Among the suggestions Conley makes for breaking free is a counterstatement mantra from psychologist Erik Erikson,
“I am what survives me.”
He elaborates on the many forms that “what survives” can take and urges us to recognize how much of it we can create and experience for ourselves and those around us long before those impactful ripples get to survive us!
Ripples of Impact
That’s the core idea of the book: that the transition(s) we go through to emerge into our second half should not be viewed as another automatic change of status by chronological age, like becoming old enough to vote or drink in a bar.

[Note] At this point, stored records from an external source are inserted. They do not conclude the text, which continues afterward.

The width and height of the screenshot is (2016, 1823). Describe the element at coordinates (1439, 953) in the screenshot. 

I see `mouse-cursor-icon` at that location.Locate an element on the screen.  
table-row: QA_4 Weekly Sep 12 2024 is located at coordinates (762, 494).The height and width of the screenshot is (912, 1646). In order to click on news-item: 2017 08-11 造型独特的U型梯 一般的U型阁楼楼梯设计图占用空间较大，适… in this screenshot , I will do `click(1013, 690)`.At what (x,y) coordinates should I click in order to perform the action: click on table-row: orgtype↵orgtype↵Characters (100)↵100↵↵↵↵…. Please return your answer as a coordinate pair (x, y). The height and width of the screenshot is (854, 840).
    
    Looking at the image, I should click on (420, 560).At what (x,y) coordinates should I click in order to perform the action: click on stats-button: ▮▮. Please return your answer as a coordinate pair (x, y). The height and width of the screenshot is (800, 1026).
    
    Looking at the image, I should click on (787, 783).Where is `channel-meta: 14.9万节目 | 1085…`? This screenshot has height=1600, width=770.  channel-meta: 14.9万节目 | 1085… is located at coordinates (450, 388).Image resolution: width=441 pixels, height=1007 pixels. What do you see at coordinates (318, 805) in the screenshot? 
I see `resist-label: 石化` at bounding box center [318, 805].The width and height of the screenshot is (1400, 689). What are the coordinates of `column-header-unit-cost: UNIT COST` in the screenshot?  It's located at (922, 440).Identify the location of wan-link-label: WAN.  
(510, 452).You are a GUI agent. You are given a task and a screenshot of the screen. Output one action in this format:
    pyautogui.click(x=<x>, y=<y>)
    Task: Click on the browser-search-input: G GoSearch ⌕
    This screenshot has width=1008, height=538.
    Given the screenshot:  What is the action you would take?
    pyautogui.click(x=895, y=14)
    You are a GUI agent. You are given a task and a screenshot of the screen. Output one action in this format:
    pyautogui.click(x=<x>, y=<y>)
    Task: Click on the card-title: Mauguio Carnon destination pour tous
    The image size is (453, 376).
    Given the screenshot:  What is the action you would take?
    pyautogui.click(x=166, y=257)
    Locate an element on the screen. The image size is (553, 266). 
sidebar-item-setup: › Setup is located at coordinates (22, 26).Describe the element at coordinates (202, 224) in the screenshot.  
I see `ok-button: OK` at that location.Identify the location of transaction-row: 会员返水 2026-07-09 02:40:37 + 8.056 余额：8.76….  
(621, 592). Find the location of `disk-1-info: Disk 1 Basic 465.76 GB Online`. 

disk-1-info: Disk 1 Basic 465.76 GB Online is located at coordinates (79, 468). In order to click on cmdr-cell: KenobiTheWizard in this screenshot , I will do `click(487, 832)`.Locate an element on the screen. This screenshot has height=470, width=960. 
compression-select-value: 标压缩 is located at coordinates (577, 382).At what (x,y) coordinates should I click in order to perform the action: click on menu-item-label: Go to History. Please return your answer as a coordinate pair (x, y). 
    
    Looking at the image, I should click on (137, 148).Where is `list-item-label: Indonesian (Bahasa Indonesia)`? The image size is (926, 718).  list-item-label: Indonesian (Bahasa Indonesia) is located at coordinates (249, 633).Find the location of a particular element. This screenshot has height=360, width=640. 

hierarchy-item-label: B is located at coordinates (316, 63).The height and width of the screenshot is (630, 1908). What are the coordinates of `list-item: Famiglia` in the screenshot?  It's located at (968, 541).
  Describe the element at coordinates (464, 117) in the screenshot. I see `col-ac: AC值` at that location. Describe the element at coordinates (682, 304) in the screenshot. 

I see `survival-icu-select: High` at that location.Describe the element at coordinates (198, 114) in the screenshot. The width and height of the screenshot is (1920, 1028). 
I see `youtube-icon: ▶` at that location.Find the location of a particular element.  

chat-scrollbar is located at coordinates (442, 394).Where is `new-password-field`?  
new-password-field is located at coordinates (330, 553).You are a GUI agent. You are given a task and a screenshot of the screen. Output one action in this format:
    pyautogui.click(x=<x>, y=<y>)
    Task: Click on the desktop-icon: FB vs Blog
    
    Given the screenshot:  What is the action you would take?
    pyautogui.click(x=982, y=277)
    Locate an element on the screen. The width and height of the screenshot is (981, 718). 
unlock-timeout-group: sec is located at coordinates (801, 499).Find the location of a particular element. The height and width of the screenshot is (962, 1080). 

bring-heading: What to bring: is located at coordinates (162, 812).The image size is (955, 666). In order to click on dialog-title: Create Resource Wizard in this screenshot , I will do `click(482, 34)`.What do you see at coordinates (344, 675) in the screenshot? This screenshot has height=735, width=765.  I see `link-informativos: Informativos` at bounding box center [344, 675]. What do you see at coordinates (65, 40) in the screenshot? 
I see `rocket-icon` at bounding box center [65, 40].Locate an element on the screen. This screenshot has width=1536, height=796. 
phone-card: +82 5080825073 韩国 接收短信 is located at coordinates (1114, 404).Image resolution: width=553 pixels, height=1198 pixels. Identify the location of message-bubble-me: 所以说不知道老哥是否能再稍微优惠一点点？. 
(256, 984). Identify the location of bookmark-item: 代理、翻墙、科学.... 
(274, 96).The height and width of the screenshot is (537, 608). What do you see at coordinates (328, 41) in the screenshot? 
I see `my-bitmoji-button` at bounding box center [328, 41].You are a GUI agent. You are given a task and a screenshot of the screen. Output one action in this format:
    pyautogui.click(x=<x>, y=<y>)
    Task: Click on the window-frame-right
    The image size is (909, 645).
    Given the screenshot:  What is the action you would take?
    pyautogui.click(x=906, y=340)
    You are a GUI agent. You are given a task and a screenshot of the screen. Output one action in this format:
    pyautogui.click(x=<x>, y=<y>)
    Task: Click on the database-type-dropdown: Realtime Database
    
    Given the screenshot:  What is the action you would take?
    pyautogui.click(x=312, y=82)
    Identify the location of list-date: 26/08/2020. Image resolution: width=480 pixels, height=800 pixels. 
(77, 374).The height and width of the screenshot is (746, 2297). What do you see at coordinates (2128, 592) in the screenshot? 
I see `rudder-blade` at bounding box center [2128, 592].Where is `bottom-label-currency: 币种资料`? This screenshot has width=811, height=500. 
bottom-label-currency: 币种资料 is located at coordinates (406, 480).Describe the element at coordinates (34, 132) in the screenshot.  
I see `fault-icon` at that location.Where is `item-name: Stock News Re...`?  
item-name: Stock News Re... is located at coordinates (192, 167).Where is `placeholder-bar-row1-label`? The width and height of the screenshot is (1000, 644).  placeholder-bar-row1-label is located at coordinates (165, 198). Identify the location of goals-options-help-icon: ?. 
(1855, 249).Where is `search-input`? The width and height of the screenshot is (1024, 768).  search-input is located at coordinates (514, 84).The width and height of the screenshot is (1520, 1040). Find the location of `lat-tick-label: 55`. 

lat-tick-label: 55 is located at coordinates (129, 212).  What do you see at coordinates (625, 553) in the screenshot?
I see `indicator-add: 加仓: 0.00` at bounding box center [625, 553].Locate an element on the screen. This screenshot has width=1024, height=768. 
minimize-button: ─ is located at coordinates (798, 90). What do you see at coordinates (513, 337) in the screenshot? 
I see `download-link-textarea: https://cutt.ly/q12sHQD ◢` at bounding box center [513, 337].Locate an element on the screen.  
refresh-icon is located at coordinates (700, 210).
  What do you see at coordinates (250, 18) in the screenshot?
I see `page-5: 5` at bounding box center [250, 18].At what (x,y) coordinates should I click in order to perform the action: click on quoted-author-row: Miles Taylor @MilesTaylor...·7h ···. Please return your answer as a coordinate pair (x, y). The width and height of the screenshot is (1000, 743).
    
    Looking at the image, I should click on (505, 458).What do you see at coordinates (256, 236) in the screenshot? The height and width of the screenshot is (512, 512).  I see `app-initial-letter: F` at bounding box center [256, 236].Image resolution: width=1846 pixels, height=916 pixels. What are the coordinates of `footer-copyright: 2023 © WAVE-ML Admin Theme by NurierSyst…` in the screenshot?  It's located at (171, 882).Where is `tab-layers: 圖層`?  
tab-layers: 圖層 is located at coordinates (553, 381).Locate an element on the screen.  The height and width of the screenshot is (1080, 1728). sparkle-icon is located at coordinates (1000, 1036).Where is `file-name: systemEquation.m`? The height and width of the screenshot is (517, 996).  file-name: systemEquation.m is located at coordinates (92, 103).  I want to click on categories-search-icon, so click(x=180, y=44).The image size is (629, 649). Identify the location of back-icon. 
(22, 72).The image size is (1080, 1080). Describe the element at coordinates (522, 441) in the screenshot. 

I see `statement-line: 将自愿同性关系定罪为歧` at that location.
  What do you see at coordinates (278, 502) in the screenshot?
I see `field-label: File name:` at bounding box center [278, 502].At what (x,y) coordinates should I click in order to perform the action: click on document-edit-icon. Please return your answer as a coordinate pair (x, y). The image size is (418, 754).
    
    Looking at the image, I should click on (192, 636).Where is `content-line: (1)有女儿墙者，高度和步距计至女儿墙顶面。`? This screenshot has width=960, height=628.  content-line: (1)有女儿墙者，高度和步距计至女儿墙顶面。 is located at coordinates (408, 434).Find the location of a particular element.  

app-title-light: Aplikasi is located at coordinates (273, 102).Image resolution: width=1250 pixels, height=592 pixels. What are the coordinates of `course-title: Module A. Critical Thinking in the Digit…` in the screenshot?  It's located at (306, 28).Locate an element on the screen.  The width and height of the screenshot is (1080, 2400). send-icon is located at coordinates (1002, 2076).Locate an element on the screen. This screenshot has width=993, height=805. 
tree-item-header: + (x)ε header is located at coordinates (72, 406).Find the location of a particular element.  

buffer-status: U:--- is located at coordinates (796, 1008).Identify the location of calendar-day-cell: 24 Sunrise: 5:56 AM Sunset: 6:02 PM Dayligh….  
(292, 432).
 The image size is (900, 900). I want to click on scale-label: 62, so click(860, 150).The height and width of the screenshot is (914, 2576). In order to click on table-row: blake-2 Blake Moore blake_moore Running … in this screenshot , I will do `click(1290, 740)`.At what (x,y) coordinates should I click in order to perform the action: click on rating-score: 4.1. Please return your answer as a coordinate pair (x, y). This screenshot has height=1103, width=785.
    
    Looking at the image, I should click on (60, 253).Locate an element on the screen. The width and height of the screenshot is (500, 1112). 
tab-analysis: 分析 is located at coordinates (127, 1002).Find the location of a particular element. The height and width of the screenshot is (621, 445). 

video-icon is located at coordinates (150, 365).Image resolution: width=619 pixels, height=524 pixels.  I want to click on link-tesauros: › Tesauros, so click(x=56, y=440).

They should be a conscious exploration of what will bring us joy and meaning, which he boils down into asking,
“How can I serve?”
The contrast he draws between his earlier careers focused on ROI as “return on investment” and his older, wiser reframing of the acronym into “Ripples of Impact” hit home. I think we should all be asking ourselves that central question regularly, but along with a couple more (from his longer list in the book):
- “Who will be the primary beneficiaries of what I’m leaving behind?”
- “What less obvious but more valuable gifts am I leaving?”
Together, those got me thinking about the work we do and how the concept of ripples makes it worth pondering whether “primary” beneficiaries are all we should consider, and whether it’s the “less obvious” impacts that will be most important and valuable in the long run.
Remember that line I noted above about how the butterfly pollinates?
One of the ways I get joy from our work lies in helping authors get their work out to the world. I choose this example from the many we love just because his second book went live on Amazon today.
We helped Michael Coleman publish A Better Message (In a Mess-Age): Vol. 1 – Audio Optometry a little over a year ago. It became a #1 International Best Seller and just last month it was featured by Kirkus Reviews in their The Best Books of 2023 (Indie).
Perhaps you can imagine how wonderful those accomplishments make both Michael and us feel.
And those close to him.
And his readers.
Ripples of impact.
And of course, there’s my own writing. Like this post. As Conley puts it, when we offer this kind of legacy we’re sending “energy into the world that will create positive or negative ripples.” When we publish a book, the ripples start right away.
But history tells us a book’s ripples can go on for millennia.